Provided records START

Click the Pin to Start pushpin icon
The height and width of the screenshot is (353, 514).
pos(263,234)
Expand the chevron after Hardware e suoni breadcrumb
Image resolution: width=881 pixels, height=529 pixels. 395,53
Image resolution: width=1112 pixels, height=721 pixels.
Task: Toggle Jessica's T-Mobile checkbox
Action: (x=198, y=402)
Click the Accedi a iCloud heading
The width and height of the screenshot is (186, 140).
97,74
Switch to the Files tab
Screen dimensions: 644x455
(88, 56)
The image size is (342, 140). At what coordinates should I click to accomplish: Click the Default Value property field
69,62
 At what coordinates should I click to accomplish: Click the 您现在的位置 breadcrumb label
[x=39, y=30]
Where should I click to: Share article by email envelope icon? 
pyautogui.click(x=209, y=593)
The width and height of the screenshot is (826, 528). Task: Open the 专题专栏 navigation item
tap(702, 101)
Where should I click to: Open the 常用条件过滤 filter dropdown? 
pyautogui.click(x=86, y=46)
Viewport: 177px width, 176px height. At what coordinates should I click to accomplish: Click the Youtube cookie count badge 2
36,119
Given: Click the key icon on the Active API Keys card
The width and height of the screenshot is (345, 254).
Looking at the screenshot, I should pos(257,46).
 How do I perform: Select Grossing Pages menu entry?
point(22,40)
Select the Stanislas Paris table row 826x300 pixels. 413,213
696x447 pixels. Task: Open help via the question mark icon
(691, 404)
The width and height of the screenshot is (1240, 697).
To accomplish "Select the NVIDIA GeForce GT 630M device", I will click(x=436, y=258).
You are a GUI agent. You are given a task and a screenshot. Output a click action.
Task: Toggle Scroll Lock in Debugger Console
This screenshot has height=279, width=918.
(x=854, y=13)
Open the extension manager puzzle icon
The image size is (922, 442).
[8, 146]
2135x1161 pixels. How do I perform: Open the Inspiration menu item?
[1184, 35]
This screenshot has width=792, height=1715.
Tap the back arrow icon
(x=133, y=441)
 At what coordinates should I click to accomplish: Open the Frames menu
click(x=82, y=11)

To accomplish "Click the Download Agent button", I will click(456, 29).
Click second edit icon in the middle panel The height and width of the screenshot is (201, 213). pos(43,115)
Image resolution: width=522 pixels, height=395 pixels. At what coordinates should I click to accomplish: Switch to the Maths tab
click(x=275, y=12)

Provided records END

§ **Assignment**
Write out the listing above, keeping every word exactly.

§ **Worked solution**
Click the Pin to Start pushpin icon
The height and width of the screenshot is (353, 514).
pos(263,234)
Expand the chevron after Hardware e suoni breadcrumb
Image resolution: width=881 pixels, height=529 pixels. 395,53
Image resolution: width=1112 pixels, height=721 pixels.
Task: Toggle Jessica's T-Mobile checkbox
Action: (x=198, y=402)
Click the Accedi a iCloud heading
The width and height of the screenshot is (186, 140).
97,74
Switch to the Files tab
Screen dimensions: 644x455
(88, 56)
The image size is (342, 140). At what coordinates should I click to accomplish: Click the Default Value property field
69,62
 At what coordinates should I click to accomplish: Click the 您现在的位置 breadcrumb label
[x=39, y=30]
Where should I click to: Share article by email envelope icon? 
pyautogui.click(x=209, y=593)
The width and height of the screenshot is (826, 528). Task: Open the 专题专栏 navigation item
tap(702, 101)
Where should I click to: Open the 常用条件过滤 filter dropdown? 
pyautogui.click(x=86, y=46)
Viewport: 177px width, 176px height. At what coordinates should I click to accomplish: Click the Youtube cookie count badge 2
36,119
Given: Click the key icon on the Active API Keys card
The width and height of the screenshot is (345, 254).
Looking at the screenshot, I should pos(257,46).
 How do I perform: Select Grossing Pages menu entry?
point(22,40)
Select the Stanislas Paris table row 826x300 pixels. 413,213
696x447 pixels. Task: Open help via the question mark icon
(691, 404)
The width and height of the screenshot is (1240, 697).
To accomplish "Select the NVIDIA GeForce GT 630M device", I will click(x=436, y=258).
You are a GUI agent. You are given a task and a screenshot. Output a click action.
Task: Toggle Scroll Lock in Debugger Console
This screenshot has height=279, width=918.
(x=854, y=13)
Open the extension manager puzzle icon
The image size is (922, 442).
[8, 146]
2135x1161 pixels. How do I perform: Open the Inspiration menu item?
[1184, 35]
This screenshot has width=792, height=1715.
Tap the back arrow icon
(x=133, y=441)
 At what coordinates should I click to accomplish: Open the Frames menu
click(x=82, y=11)

To accomplish "Click the Download Agent button", I will click(456, 29).
Click second edit icon in the middle panel The height and width of the screenshot is (201, 213). pos(43,115)
Image resolution: width=522 pixels, height=395 pixels. At what coordinates should I click to accomplish: Switch to the Maths tab
click(x=275, y=12)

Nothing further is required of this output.